§ Stored items:

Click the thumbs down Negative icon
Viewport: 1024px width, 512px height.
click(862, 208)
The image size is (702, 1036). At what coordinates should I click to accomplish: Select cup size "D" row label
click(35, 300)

§ Task: Reproduce all the records, exactly and in full.

§ Task solution:
Click the thumbs down Negative icon
Viewport: 1024px width, 512px height.
click(862, 208)
The image size is (702, 1036). At what coordinates should I click to accomplish: Select cup size "D" row label
click(35, 300)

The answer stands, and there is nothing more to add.